(105f) A Distributed Feedback Optimizing Control Framework for Large-Scale Coupled Systems with Convergence Guarantees | AIChE

(105f) A Distributed Feedback Optimizing Control Framework for Large-Scale Coupled Systems with Convergence Guarantees

Authors 

Krishnamoorthy, D. - Presenter, Harvard John A. Paulson School of Engineering and
Distributed real-time optimization (RTO) enables optimal operation of large-scale coupled process systems with common resources shared across several clusters. Typically, in distributed RTO, the different subsystems are optimized locally, and a centralized master problem is used to coordinate the different subsystems in order to reach system-wide optimal operation. This is especially beneficial in eco-industrial parks with shared common resources, where only limited information can be shared between the different subsystems.

However, the use of distributed RTO methods in practice remains rather low [1]. The main reasons for this are attributed to the computational cost of solving the numerical optimization problems online, and the slow convergence rate. Currently, there is active research to improve the rate of convergence, such that the master and subproblems converge to a feasible optimal solution in a small number of iterations/communication rounds (see [1] and the references therein). Despite the algorithmic developments to improve the convergence rate, the subproblems still need to solve numerical optimization problems online at each iteration, which is often the main computational bottleneck in real-time optimization.

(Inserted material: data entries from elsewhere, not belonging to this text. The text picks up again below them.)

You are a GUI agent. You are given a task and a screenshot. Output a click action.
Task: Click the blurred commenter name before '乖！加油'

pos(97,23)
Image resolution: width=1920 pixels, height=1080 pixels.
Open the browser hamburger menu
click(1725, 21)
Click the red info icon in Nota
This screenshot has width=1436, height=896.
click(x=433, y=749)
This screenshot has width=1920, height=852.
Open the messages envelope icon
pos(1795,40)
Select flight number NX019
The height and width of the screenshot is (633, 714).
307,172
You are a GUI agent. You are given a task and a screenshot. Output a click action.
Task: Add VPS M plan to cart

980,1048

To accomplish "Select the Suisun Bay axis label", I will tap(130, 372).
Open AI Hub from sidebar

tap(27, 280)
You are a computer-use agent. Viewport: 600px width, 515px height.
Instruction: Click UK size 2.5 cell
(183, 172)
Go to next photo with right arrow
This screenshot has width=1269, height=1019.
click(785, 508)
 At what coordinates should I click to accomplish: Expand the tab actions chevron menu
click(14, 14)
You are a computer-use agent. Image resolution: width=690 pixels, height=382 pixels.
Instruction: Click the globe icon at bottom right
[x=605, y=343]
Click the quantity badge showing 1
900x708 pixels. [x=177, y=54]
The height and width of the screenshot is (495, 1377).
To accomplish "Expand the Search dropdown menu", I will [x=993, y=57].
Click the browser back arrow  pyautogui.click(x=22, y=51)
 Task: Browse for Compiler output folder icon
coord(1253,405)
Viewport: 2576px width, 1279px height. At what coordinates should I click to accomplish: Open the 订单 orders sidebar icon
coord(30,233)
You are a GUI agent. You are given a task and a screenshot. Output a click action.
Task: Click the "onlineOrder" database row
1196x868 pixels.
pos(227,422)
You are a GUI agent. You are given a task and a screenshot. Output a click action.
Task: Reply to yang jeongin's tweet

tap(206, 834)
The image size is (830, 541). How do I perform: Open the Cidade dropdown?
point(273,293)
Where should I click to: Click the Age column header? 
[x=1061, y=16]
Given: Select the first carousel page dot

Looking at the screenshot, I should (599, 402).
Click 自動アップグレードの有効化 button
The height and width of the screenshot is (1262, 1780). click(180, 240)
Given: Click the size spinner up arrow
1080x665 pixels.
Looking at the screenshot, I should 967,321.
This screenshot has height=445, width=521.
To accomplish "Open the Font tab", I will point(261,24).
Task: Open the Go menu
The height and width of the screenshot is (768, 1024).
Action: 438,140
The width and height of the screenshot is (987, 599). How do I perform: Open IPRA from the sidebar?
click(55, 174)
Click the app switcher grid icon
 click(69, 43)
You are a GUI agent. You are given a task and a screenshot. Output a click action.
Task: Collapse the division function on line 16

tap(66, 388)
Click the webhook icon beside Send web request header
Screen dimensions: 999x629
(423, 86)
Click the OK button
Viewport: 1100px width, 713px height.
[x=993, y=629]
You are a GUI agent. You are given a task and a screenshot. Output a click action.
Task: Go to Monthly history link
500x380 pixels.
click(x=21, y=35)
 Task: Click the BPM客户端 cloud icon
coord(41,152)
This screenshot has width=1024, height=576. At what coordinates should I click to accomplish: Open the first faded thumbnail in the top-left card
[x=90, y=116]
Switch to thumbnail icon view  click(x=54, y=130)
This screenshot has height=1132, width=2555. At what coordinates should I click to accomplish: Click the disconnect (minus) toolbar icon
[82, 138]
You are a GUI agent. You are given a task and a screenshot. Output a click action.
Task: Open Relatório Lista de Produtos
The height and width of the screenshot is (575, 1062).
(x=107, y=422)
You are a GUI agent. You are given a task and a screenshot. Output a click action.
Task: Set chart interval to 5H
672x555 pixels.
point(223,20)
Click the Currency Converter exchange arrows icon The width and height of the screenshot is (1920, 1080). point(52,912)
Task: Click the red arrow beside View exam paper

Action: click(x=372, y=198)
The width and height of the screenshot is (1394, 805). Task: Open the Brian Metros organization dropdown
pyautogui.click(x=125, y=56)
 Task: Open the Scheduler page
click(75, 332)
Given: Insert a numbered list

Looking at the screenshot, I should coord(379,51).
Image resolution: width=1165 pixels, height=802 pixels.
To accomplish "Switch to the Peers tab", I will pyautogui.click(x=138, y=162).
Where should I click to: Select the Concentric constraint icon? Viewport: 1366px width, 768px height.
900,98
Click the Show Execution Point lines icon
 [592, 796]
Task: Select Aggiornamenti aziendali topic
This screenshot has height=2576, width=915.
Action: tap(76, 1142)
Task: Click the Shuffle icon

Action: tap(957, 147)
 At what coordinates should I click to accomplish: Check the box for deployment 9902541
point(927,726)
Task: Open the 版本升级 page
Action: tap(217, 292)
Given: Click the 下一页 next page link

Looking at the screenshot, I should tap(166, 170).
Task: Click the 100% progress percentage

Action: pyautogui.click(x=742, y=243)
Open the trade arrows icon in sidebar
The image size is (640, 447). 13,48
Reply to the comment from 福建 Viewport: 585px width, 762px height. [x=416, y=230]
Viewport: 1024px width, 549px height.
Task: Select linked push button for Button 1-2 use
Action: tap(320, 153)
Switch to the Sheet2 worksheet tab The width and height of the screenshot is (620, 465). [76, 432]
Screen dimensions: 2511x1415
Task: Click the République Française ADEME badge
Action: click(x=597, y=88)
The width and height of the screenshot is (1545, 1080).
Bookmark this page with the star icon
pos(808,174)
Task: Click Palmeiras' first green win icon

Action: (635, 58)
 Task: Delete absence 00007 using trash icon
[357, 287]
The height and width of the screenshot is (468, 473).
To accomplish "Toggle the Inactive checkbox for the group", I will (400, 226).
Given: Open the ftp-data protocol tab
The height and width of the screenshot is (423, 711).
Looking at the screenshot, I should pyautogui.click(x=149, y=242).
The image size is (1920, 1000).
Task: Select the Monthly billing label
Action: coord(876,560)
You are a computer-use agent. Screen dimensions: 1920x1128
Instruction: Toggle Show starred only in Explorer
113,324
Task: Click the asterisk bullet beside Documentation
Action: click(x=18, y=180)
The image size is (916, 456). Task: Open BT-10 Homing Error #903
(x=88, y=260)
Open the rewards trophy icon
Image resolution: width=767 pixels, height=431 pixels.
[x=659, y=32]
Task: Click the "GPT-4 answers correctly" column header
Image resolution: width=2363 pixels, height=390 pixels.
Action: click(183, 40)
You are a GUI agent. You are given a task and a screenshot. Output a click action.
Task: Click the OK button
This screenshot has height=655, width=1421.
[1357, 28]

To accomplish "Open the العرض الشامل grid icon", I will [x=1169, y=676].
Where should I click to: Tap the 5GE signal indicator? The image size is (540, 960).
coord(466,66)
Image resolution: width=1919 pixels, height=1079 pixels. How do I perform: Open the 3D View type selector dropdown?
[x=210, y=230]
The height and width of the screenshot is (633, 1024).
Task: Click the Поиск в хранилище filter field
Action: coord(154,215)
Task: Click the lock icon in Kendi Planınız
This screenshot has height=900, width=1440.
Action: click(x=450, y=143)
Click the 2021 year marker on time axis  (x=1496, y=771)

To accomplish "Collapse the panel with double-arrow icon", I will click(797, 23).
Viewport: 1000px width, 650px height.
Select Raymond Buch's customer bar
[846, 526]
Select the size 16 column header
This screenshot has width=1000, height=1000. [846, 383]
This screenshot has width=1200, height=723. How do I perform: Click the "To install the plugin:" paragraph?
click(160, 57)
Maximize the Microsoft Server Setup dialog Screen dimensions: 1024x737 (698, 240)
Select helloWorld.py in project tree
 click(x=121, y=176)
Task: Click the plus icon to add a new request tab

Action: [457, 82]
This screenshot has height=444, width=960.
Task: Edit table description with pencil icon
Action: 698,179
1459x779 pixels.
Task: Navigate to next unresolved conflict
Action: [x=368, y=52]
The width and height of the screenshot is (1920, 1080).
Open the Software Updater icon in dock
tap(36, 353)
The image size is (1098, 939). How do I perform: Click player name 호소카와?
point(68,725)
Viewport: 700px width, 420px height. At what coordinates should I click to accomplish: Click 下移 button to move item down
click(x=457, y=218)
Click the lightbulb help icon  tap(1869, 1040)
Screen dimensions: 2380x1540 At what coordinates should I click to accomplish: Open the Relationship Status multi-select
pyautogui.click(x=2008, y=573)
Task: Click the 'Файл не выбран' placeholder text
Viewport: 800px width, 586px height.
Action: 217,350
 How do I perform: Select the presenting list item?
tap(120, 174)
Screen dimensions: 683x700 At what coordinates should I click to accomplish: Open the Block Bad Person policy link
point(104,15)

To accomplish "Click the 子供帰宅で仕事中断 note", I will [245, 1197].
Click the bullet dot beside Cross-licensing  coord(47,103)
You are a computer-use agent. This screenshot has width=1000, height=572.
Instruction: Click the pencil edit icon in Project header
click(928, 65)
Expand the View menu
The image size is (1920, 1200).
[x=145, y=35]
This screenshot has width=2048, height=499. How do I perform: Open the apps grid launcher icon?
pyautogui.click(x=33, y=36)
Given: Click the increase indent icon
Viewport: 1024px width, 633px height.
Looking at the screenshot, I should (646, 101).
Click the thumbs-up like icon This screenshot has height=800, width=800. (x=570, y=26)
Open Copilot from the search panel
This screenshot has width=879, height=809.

Feedback optimizing control, also commonly known as direct input adaptation, is a class of RTO methods that circumvents the need to solve computationally intensive optimization problems. The concept of feedback optimizing control dates back to the 1980s [2], where steady-state optimal process operation is achieved by directly manipulating the input using feedback control [2,3]. However, feedback optimizing control, in general, is more suited for unit operations, or for small-scale processes. In large-scale systems, this leads to a decentralized control structure, where some clusters of operating units are optimized locally without any coordination. When the system is coupled in one form or the other, system-wide optimal operation does not result from the aggregates of individual operating units in a decentralized fashion [2].

In order to address this issue, we present a distributed feedback optimizing control framework, where the local subproblems are converted into control problems that are coordinated by a master problem. Particularly, in this talk

- we first present a generic framework where the augmented Lagrangian of the optimization problem is used to express the “optimizing” controlled variables (CV) for each subproblem as a function of the Lagrange multipliers. When controlled to a constant setpoint locally, this leads to optimal operation of the local subsystem, and as the master coordinator updates the Lagrange multipliers, this leads to system-wide optimal operation [4].

- we show that by using the augmented Lagrange function, the proposed distributed feedback optimizing control framework converges to a KKT point of the overall optimization problem under mild assumptions [4].

- we then demonstrate the performance of the proposed approach using an optimal resource allocation problem in an industrial symbiotic oil production network [4].

To this end, the proposed approach enables industrial symbiosis without the need to solve numerical optimization problems online. In addition, it also broadens the applicability of feedback optimizing control to large-scale systems with complex interconnections. The proposed framework can also be used with any model-based or model-free feedback optimizing control approach, or a combination of both, making it broadly applicable. Another advantage of the proposed approach is that it enables the different local controllers to be implemented at different sampling rates, which is often desirable in a heterogenous network of systems.

References

[1] Wenzel, S., Riedl, F. and Engell, S., 2020. An efficient hierarchical market-like coordination algorithm for coupled production systems based on quadratic approximation. Computers & Chemical Engineering, 134, p.106704.

[2] Morari, M., Arkun, Y. and Stephanopoulos, G., 1980. Studies in the synthesis of control structures for chemical processes: Part I: Formulation of the problem. Process decomposition and the classification of the control tasks. Analysis of the optimizing control structures. AIChE Journal, 26(2), pp.220-232.

[3] Chachuat, B., Srinivasan, B. and Bonvin, D., 2009. Adaptation strategies for real-time optimization. Computers & Chemical Engineering, 33(10), pp.1557-1567.

[4] Krishnamoorthy, D., 2021. A distributed feedback-based online process optimization framework for optimal resource sharing. Journal of Process Control, 97, pp.72-83.